### Problem details
In the material from the line containing "You are a GUI" through the line containing "pyautogui.click(x=1295, y=294)", swap "click action" for "tap action" and write those lines out again with nothing else changed. Leave the pictures out of your answer.

### Record excerpts
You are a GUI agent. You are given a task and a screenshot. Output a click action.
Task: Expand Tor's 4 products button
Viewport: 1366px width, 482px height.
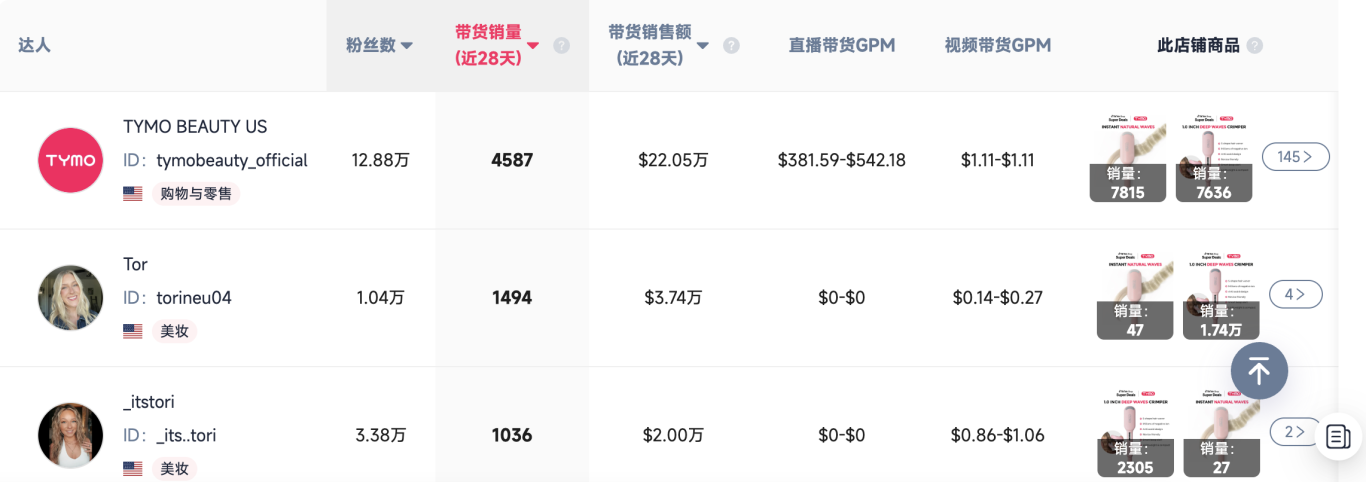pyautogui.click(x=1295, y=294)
==
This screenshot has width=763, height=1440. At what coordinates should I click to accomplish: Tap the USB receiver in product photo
==
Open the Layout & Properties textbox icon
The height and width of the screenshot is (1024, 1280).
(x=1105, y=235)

### Written answer
You are a GUI agent. You are given a task and a screenshot. Output a tap action.
Task: Expand Tor's 4 products button
Viewport: 1366px width, 482px height.
pyautogui.click(x=1295, y=294)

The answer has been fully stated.